BEGIN Text block

The **Fibonacci numbers** start with 0 and 1, and then the next Fibonacci number is 1 \((0+1),\) and the next Fibonacci number is 2 \((1+1),\) and so on. As a result, the **Fibonacci sequence** is 0, 1, 1, 2, 3, 5, 8, 13, 21, 34, 55, 89, 144, 233, 377, 610, 987,…

Fibonacci numbers play an important role in mathematics and have a wide range of applications. They are also closely related to the golden ratio, which is often found in nature. Fibonacci numbers can be generated by starting with 0 and 1, and then adding the two previous numbers to get the next number in the sequence. This relationship is known as the **Fibonacci recurrence**.

END Text block

* Exercises to complete:
(A) Reproduce the Fibonacci passage from "Fibonacci numbers play" up to and including "the **Fibonacci recurrence**.".
(B) Based on the Fibonacci passage, decide whether each statement agrees with it. For each one, answer yes or no and quote the deciding words. (i) The sequence begins with 0 and 1. (ii) In the sequence, 233 comes directly after 144. (iii) The golden ratio is rarely found in nature.
(C) Continue the passage on Fibonacci numbers from its final sentence.

BEGIN Supplied data

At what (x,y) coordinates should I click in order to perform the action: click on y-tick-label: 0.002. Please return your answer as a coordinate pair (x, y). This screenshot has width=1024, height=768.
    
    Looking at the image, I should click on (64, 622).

END Supplied data

* Answers below:
(A)
Fibonacci numbers play an important role in mathematics and have a wide range of applications. They are also closely related to the golden ratio, which is often found in nature. Fibonacci numbers can be generated by starting with 0 and 1, and then adding the two previous numbers to get the next number in the sequence. This relationship is known as the **Fibonacci recurrence**.

(B)
(i) Yes: "start with 0 and 1"
(ii) Yes: "144, 233, 377"
(iii) No: "the golden ratio, which is often found in nature"

(C)
The Fibonacci numbers are also related to each other by a plethora of (**Fibonacci identities**) identities. These identities can be proved using mathematical induction. How? First, the base case must be proven true for \(n=0.\) Then, the inductive step, it must be shown that if the Fibonacci identities are true for \(n=k\), then they are also true for \(n=k+1.\) By following this process, it can be shown that a Fibonacci identity holds. As a result, these identities provide a powerful tool for understanding and manipulating Fibonacci numbers.

After having studied mathematical induction the Fibonacci numbers are a good topic to test ones abilities to perform induction. There are two obvious reasons for this. Firstly, many of the results (exercises) for are relatively straight-forward. Secondly, many of the results obtain are quite surprising. For instance, the sum of the squares of the first \(n\) Fibonacci numbers is the same as the product of the \(n\)-th and the \(n+1\)-th. This fact is easily provable by mathematical induction. We now study the Fibonacci Numbers and the Euler-Binet Formula.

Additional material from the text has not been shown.